Soweit der Kläger getragen hat, bei einem Beratungsgespräch bei der AOK in ….. sei ihm mitgeteilt worden, dass es gut möglich sei, dass dort ein Brief in diesem Zeitraum (Anfang 2021) verloren gegangen sei, gibt es hierfür keine Bestätigung oder etwaige Anhaltspunkte hierfür. So hat die Beklagte ausgeführt, dass Entsprechendes in ihrem EDV-System nicht hinterlegt sei.

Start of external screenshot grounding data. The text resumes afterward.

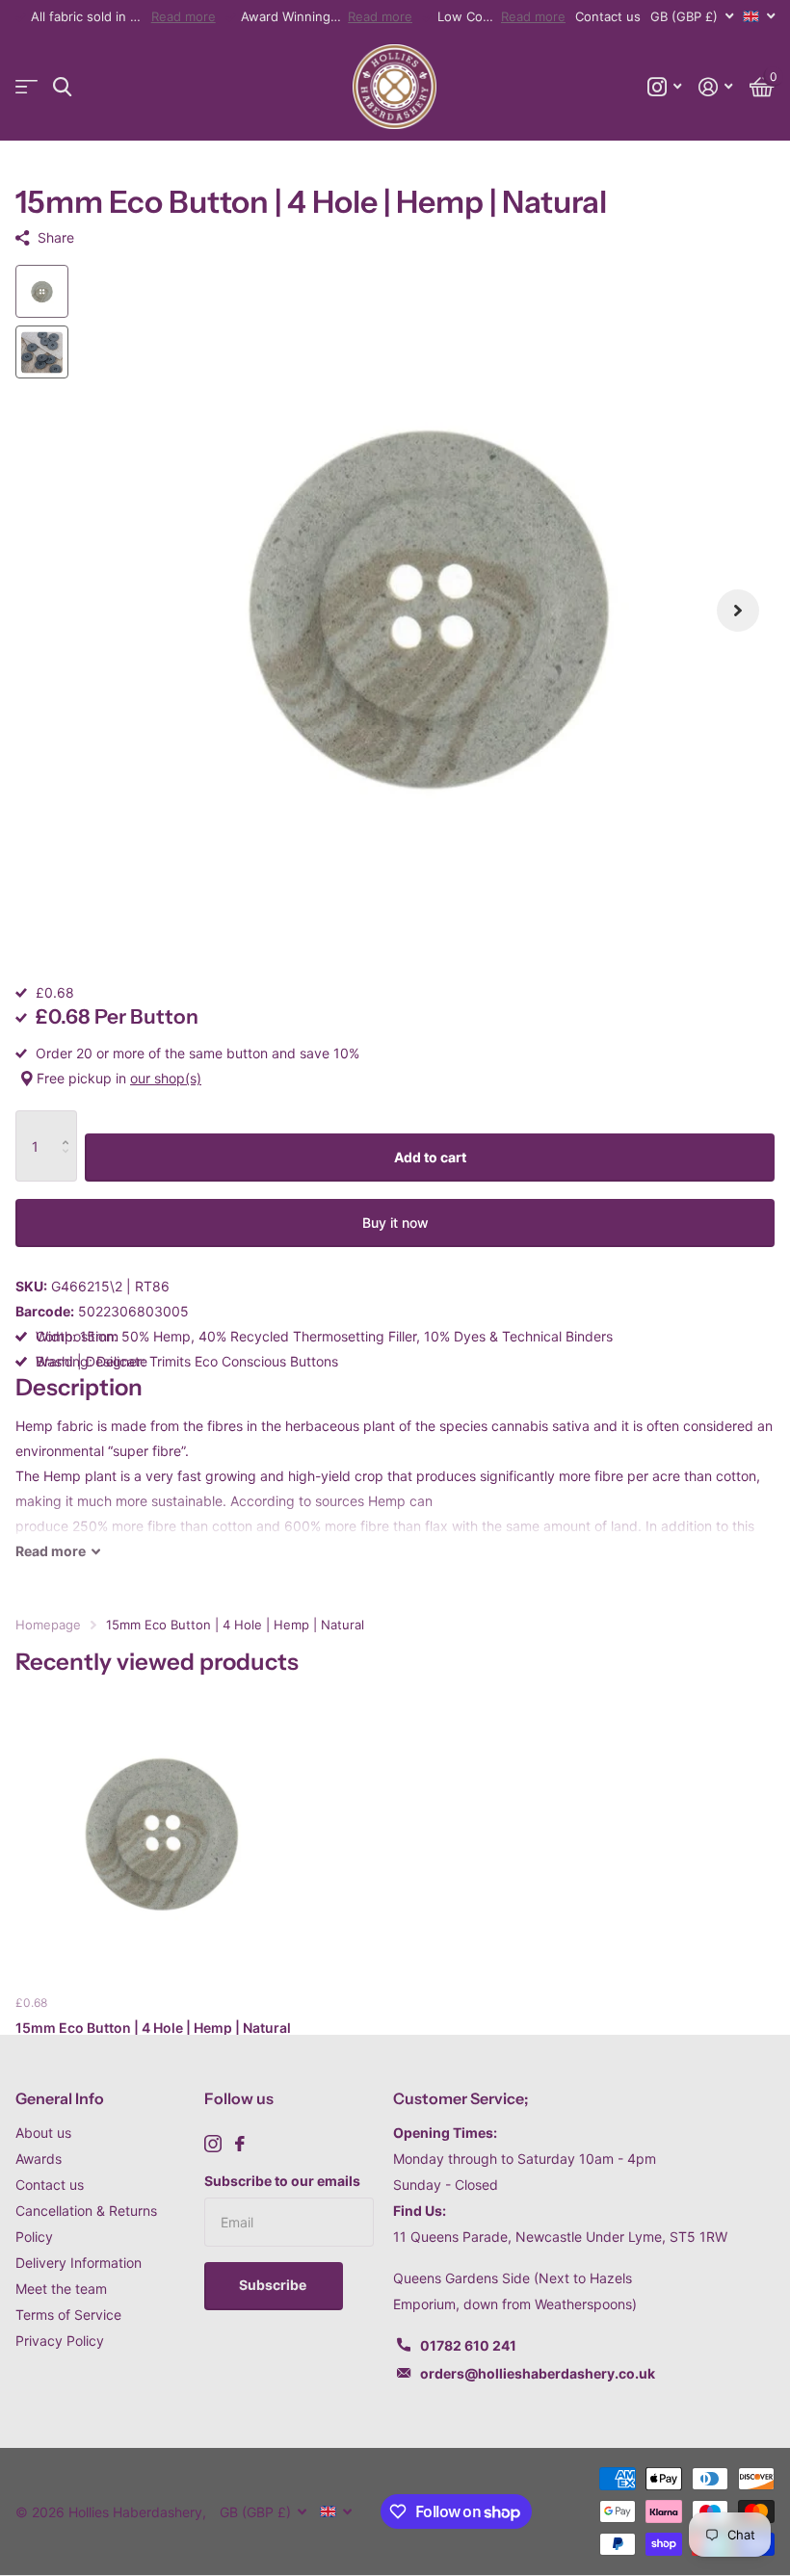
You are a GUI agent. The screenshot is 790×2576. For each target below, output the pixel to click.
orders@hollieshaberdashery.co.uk (537, 2373)
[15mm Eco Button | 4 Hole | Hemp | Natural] (161, 1834)
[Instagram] (213, 2143)
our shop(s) (165, 1078)
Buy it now (395, 1222)
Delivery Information (78, 2262)
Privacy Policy (59, 2340)
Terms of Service (68, 2314)
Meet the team (61, 2288)
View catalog (26, 87)
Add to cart (430, 1157)
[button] (738, 610)
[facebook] (240, 2143)
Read (50, 1551)
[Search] (62, 87)
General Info (59, 2098)
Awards (38, 2158)
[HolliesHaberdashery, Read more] (664, 87)
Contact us (608, 16)
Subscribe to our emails (282, 2181)
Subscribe (274, 2285)
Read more (183, 16)
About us (43, 2132)
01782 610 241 (468, 2345)
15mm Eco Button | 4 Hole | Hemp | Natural (153, 2027)
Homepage (48, 1624)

Entsprechend § 240 Abs. 4a Satz 4 SGB V haben die Beklagten auf der Grundlage der Beitragsbemessungsgrenze für das Jahr 2018 i.H.v. 4.425 € die vom Kläger für das Jahr 2018 zu leistenden Beiträge zur GKV und zur sPV in Höhe von monatlich insgesamt 776,59 € errechnet. Hieraus ergeben sich für den gesamten Zeitraum die in den drei Bescheiden vom 23.06.2022 genannten Forderungen. Weder gegen die Beitragshöhe noch gegen die Höhe der ihm gegenüber geltend gemachten Forderungen wurden vom Kläger Einwände erhoben. Auch für die Kammer bestehen keine Anhaltspunkte dafür, dass die Höhe der Beiträge oder der Forderungen unzutreffend ist.
Da somit die Entscheidung der Beklagten nicht zu beanstanden ist, war die Klage daher mit der sich aus § 193 des Sozialgerichtsgesetzes ergebenden Kostenfolge abzuweisen.